Sometimes you will be confronted with unreasonable demands from others. People at times set conditions for relationships that are grimly unfair: whenever I’m upset with you, I get to confront you immediately; you have to patiently respect my right not to deal with your hurt until some time far in the future. I cannot be patient when I’m in great pain, you must always be patient and calm with me when you think I hurt you. Shit like that.
You can say these kinds of conditions are endgame scenarios, they are imposed when everything is so fucked up betwen people that all they have left is their reflex to defend themselves at all costs. I wouldn’t argue. In a mutually empathetic relationship you will not encounter these kinds of unreasonable asymmetries. They arise from long held grievance, which accrues until the weight of it becomes unbearable to one party, who then feels compelled to inflict it on the other party.
These childish conditions are imposed in an unthinking attempt to make things right, somehow. Everything harmful that I do is purely unintended, a mistake, forgivable human weakness, for godsake, and everything bad that you do flows from your disrespect, malice and sadism.
“You are a reflexive sadist, I realize you can’t help being a sadist, probably, but that is your default setting for treating others, or at least for treating me. You’re aggressive, threatening and mean as a goddamned snake.” If you have a productive response for that, one that will change the view of the speaker, you’re more inventive than I am. When someone frames things to me that way, in stunning black and white, it’s time to move to the next car.

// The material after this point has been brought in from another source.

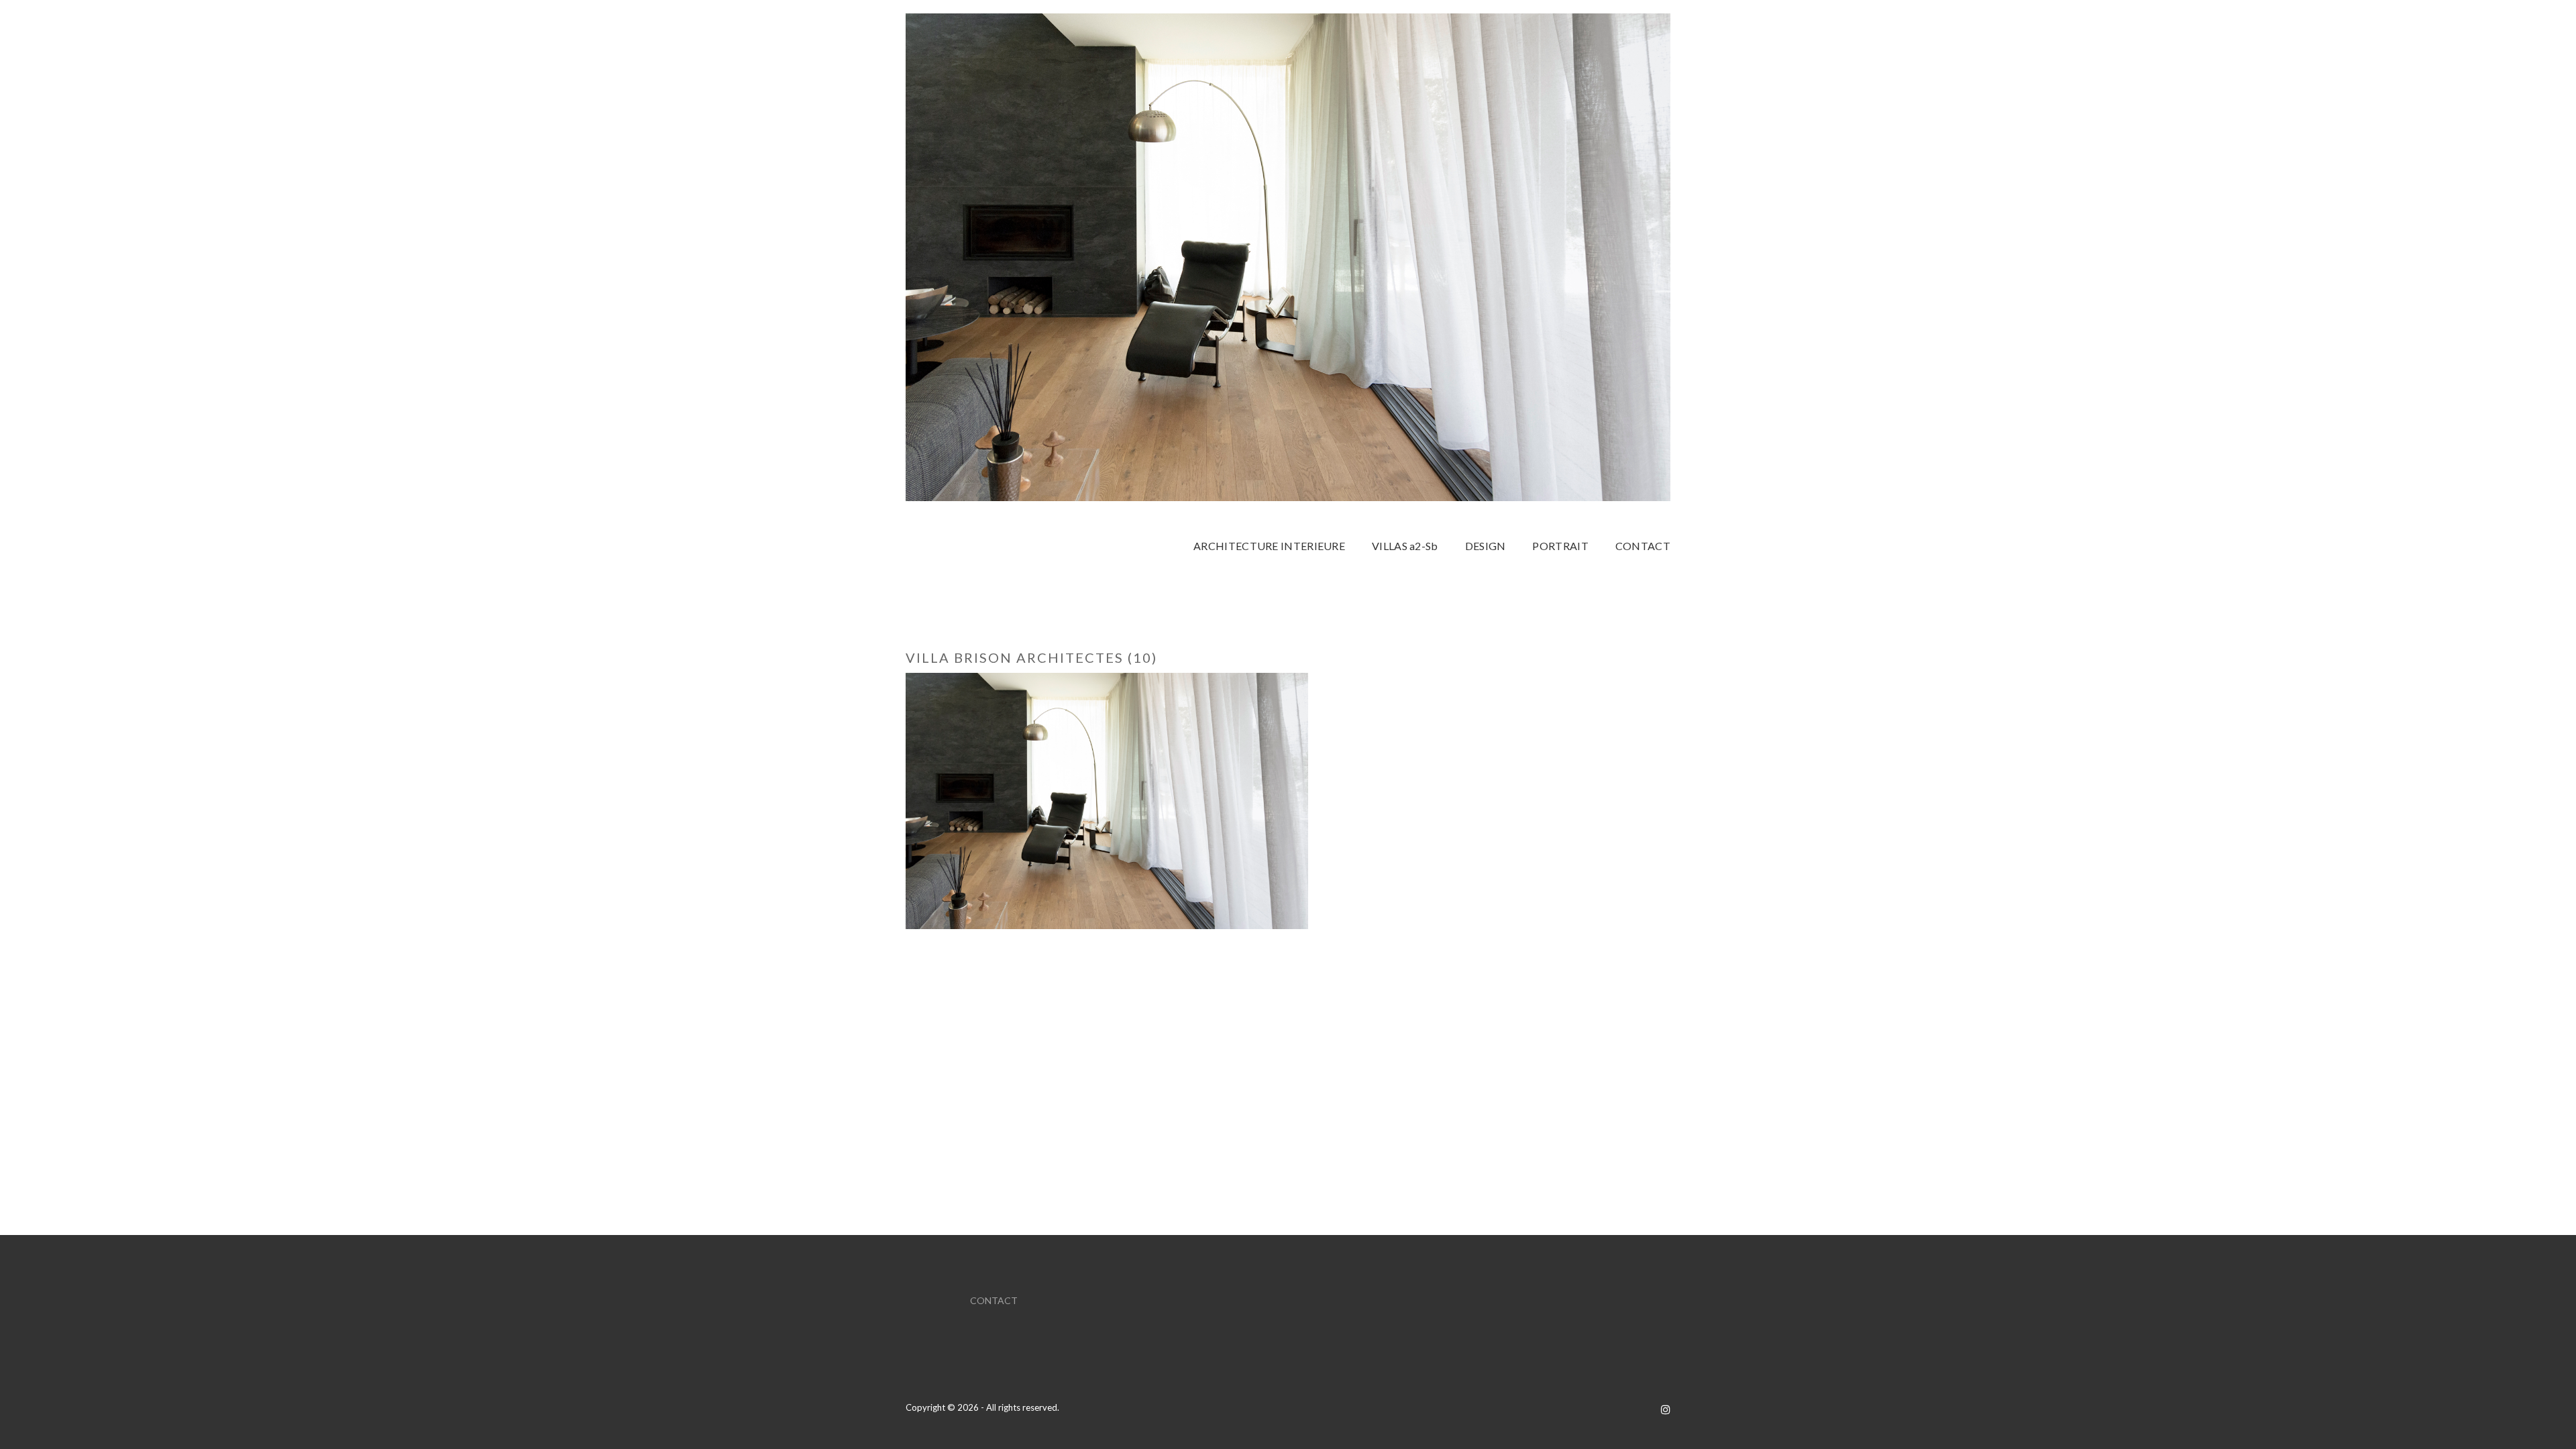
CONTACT (994, 1300)
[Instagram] (1665, 1409)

I have a friend who listens patiently to my horror stories. He is sympathetic, offers whatever insight he might have, tells me a related story from his own life. That is truly all a friend can do when we are up against it, listen, relate, offer his best ideas. Our need to vent sometimes has us persist, once a friend has done all these things. At that point my friend would nip that shit instantly with a simple “wee, wee, wee!”, said in a mocking, singsong cadence reminiscent of a crying cartoon baby, or piglet.
“Wee wee wee!” is a great, shorthand evocation of this kind of childish need to insist, beyond the limits of all reasonable conversation. It makes me laugh, snaps me out of it, as I realize I’m now behaving like a fucking giant baby — and that I don’t have to.